» **PROBLEM DESCRIPTION**:
From the line below that contains "Прогноз щодо токена" to the line that contains "大連3噸PE儲罐供應 (1071, 847)", repeat every line exactly, both ends included, and nothing else.

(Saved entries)
···

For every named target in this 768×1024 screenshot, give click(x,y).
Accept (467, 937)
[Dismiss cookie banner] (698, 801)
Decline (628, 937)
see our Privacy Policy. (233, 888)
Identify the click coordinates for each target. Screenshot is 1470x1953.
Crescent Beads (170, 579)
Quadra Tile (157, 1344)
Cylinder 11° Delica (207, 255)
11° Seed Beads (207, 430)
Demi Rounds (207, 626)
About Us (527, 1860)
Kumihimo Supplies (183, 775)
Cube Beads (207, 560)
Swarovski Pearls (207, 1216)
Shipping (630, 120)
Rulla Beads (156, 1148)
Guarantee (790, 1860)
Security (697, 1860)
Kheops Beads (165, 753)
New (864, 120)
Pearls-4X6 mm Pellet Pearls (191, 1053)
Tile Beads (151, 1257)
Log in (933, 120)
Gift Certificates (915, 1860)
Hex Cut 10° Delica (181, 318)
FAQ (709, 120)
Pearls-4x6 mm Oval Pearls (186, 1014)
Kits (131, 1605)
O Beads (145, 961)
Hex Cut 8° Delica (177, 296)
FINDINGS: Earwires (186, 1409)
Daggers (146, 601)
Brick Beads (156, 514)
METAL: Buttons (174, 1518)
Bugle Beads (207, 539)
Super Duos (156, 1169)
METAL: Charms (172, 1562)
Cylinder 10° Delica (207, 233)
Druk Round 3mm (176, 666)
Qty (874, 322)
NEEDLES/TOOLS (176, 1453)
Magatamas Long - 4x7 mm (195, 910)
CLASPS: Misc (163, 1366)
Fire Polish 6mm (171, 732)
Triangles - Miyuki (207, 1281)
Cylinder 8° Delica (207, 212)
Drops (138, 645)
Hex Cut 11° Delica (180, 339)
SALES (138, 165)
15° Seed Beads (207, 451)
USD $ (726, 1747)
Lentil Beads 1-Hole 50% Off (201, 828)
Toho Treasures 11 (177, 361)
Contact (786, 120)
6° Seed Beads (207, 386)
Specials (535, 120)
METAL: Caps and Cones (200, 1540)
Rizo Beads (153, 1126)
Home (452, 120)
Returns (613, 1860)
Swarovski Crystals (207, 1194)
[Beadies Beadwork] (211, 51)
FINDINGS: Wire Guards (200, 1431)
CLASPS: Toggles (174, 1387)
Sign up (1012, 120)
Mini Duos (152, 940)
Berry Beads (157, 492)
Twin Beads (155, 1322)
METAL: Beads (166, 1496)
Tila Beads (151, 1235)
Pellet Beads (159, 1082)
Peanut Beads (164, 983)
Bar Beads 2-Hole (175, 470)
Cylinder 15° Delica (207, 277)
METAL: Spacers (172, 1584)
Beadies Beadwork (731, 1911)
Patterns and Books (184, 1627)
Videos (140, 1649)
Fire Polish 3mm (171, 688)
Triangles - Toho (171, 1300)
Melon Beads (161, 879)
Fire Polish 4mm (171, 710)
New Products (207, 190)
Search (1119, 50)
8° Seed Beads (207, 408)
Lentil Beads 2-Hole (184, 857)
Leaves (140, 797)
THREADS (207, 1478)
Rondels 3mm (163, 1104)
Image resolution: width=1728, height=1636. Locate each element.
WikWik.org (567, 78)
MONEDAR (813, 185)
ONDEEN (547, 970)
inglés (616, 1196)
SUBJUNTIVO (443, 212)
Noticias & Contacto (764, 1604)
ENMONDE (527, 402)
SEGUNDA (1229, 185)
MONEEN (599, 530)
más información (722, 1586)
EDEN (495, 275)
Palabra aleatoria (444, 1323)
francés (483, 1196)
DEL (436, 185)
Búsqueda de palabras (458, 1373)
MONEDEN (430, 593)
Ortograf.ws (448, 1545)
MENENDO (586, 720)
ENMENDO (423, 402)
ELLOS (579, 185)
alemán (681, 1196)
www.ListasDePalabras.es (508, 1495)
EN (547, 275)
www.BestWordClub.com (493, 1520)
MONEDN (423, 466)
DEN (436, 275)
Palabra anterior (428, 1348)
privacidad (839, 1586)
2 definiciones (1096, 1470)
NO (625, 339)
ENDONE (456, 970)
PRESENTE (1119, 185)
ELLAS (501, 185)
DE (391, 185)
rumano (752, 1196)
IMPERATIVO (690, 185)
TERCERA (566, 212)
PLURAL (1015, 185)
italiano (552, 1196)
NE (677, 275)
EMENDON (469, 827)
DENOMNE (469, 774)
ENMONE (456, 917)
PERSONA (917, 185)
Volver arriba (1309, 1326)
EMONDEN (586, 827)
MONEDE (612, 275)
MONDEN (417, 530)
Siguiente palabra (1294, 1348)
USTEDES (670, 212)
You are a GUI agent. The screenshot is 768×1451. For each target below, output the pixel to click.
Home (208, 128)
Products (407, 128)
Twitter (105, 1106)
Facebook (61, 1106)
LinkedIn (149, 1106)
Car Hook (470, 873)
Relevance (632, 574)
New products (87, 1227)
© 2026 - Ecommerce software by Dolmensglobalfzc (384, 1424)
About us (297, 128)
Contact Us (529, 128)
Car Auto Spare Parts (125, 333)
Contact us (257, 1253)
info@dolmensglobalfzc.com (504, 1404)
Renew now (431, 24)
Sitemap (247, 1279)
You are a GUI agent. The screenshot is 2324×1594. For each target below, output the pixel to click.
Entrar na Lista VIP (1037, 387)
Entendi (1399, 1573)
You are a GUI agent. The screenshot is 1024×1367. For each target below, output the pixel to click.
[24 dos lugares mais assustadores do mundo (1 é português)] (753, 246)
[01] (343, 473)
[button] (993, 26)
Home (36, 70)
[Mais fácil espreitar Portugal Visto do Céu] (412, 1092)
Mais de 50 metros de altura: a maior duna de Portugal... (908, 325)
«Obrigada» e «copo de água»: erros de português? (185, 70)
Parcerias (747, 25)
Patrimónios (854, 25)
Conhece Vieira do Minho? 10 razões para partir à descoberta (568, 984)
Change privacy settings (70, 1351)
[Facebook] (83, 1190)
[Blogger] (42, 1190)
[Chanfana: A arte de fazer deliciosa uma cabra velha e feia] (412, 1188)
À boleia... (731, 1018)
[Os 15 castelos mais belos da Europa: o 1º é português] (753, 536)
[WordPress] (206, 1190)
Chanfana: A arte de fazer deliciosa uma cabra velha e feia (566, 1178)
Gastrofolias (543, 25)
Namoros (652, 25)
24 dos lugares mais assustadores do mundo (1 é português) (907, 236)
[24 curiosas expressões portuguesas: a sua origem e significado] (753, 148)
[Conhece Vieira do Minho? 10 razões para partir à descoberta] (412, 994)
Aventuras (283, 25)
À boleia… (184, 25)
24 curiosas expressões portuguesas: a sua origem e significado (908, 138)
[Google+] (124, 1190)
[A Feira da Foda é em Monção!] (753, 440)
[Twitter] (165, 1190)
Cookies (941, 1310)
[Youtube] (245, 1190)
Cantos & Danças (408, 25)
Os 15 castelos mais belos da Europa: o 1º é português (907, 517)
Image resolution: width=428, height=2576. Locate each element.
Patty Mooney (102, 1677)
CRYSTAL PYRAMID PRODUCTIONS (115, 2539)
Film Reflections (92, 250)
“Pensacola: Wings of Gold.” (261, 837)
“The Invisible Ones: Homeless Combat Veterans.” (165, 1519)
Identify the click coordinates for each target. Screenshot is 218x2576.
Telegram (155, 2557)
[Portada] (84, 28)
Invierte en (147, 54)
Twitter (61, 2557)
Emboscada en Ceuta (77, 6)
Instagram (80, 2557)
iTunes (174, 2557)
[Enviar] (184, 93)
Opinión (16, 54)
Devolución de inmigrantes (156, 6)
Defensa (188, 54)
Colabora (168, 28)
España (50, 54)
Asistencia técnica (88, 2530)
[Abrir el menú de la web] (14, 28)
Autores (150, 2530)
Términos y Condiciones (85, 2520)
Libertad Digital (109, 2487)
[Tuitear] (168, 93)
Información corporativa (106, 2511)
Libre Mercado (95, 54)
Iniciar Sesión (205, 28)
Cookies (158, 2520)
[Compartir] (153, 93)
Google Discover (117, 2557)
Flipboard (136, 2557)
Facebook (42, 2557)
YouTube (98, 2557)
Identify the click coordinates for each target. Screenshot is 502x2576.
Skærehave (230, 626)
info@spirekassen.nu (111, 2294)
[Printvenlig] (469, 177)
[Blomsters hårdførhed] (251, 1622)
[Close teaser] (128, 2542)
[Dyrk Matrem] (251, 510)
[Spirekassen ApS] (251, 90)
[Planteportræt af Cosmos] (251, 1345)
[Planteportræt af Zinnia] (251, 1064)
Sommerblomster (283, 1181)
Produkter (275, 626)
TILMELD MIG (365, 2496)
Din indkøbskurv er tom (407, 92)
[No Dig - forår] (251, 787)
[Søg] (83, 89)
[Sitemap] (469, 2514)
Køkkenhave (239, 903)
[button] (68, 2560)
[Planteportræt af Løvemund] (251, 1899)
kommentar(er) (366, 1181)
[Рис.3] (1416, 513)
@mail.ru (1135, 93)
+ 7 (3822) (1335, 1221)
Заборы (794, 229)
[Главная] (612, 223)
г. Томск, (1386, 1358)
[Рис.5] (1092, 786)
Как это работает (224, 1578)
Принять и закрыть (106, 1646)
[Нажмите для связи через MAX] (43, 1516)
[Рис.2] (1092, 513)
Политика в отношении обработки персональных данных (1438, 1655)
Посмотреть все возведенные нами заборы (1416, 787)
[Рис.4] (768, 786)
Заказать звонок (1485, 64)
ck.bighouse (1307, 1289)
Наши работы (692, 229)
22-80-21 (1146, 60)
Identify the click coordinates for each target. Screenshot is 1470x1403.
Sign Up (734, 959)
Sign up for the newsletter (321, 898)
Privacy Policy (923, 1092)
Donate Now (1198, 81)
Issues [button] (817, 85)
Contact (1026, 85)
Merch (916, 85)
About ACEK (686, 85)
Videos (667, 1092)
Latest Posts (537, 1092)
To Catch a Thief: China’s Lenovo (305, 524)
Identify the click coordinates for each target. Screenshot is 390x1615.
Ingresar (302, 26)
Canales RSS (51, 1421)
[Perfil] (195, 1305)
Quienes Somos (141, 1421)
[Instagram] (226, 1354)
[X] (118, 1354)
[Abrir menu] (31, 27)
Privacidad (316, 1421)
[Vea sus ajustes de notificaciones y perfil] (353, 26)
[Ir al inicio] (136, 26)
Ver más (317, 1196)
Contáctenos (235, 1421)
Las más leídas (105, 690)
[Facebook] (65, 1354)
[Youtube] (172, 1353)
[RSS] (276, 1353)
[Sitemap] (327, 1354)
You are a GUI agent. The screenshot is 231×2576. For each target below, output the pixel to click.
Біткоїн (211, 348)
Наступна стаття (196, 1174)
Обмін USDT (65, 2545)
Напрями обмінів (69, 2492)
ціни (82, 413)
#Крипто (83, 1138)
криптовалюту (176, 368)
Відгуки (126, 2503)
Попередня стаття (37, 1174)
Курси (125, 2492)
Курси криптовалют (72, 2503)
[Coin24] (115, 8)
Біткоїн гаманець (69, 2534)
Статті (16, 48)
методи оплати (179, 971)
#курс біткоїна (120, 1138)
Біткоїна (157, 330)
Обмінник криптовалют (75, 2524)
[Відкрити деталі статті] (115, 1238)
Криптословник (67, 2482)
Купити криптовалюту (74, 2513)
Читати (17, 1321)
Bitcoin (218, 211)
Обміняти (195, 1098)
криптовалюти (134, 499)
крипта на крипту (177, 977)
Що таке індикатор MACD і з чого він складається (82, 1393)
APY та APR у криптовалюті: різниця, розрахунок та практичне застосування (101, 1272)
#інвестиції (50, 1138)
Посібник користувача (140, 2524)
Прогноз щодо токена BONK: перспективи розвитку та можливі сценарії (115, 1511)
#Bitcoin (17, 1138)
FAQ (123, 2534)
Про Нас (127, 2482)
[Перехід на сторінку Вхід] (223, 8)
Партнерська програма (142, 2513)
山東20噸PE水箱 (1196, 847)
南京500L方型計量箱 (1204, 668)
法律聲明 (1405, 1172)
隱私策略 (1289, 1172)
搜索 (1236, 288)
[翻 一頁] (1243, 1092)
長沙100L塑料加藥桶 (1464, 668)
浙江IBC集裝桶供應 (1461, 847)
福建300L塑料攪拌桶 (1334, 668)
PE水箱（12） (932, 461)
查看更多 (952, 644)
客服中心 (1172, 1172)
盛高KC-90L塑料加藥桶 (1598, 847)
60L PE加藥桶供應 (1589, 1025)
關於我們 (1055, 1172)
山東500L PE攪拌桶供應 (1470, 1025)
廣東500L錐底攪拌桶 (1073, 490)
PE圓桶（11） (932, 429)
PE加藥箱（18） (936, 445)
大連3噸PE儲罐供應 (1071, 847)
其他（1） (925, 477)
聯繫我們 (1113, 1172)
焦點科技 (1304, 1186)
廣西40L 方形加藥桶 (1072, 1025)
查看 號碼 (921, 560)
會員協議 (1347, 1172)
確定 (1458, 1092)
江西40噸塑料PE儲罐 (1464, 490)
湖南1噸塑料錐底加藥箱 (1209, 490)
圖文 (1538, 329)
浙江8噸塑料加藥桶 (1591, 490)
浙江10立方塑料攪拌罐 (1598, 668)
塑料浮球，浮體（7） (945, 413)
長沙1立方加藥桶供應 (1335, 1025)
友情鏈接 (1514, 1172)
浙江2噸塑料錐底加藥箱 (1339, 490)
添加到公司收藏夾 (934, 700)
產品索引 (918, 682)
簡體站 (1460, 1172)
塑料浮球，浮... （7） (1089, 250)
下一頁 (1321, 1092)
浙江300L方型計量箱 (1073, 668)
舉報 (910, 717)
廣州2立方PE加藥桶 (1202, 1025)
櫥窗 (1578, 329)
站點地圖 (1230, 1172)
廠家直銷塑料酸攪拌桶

···

» **TASK SOLUTION**:
Прогноз щодо токена BONK: перспективи розвитку та можливі сценарії (115, 1511)
#Bitcoin (17, 1138)
FAQ (123, 2534)
Про Нас (127, 2482)
[Перехід на сторінку Вхід] (223, 8)
Партнерська програма (142, 2513)
山東20噸PE水箱 (1196, 847)
南京500L方型計量箱 (1204, 668)
法律聲明 (1405, 1172)
隱私策略 (1289, 1172)
搜索 (1236, 288)
[翻 一頁] (1243, 1092)
長沙100L塑料加藥桶 (1464, 668)
浙江IBC集裝桶供應 (1461, 847)
福建300L塑料攪拌桶 (1334, 668)
PE水箱（12） (932, 461)
查看更多 (952, 644)
客服中心 (1172, 1172)
盛高KC-90L塑料加藥桶 (1598, 847)
60L PE加藥桶供應 (1589, 1025)
關於我們 (1055, 1172)
山東500L PE攪拌桶供應 (1470, 1025)
廣東500L錐底攪拌桶 (1073, 490)
PE圓桶（11） (932, 429)
PE加藥箱（18） (936, 445)
大連3噸PE儲罐供應 (1071, 847)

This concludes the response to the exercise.